Anggota Komisi III DPR Arteria Dahlan yakin bahwa gugatan itu pasti akan ditolak pengadilan.
“Ya kita hormati saja, tetapi saya yakin kok gugatannya pasti ditolak karena dari sejak awal tidak beralasan menurut hukum," kata Arteria, Senin (27/4).
Politikus PDI Perjuangan yang karib disapa Teri itu menilai kebijakan yang diambil Yasonna sudah tepat, cermat dan melalui pertimbangan yang matang. Bahkan, ujar Teri, sempat pula dibicarakan dan disetujui oleh DPR dalam rapat kerja Komisi III sebelum kebijakan tersebut diambil.
Menurutnya, tidak benar kalau ada yang mengatakan sejak awal kebijakan tersebut diambil tanpa melalui pertimbangan yang matang dan cenderung transaksional.
“Saya malah menanyakan dan minta kepada yang mengatakan untuk membuktikannya," ungkap Teri.
Ia menjelaskan bahwa ini merupakan kebijakan publik yang sudah disepakati bersama.

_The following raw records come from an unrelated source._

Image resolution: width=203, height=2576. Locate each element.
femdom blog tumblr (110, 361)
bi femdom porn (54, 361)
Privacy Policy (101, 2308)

Jadi, Teri mengingatkan, jangan sembarang bicara apalagi menggiring opini publik seolah mengesankan kebijakan tersebut diambil atas dasar transaksional.
"Itu fitnah besar," tegas legislator Dapil VI Jatim (Tulungagung, Kabupaten dan Kota Blitar, Kabupaten dan Kota Kediri) itu.
Teri pribadi berpendapat bahwa kebijakan tersebut diambil murni karena alasan kemanusiaan.
Menurut dia, semua menyadari bahwa negara in casu lembaga pemasyarakatan (lapas) atau rumah tahanan (rutan) tidak mampu memberikan dan menyiapkan sarana dan prasarana kedaruratan kesehatan yang memadai, khususnya di dalam menerapkan protokol kesehatan yang disyaratkan.
“Jadi pahami tanpa berprasangka mengapa kebijakan tersebut diambil, besar mana manfaat dan mudaratnya, pahami juga kondisi lapas dan karakteristik warga binaan," jelasnya.
Ia menuturkan sangat tidak mungkin untuk dilakukan social distancing atau physical distancing dalam kondisi over capacity di hampir sebagian besar lapas dan rutan.
Menurut Teri, seandainya ada yang terpapar, maka dengan begitu mudahnya menularkan kepada warga binaan lainnya. Kalau itu terjadi, kata dia, maka menkum HAM dan kepala lapas lagi yang disalahkan atau mungkin saja akan men-trigger kerusuhan dalam lapas.
"Makanya bijaklah, pahami keadaan negerimu dan rakyatmu. Jangan bicara yang ideal di saat kebijakan diambil tidak dalam keadaan ideal. Apalagi kalau dilihat dari 37.000 yang mendapat asimilasi, kan hanya sebagian kecil yang mengulangi tindak pidana," katanya.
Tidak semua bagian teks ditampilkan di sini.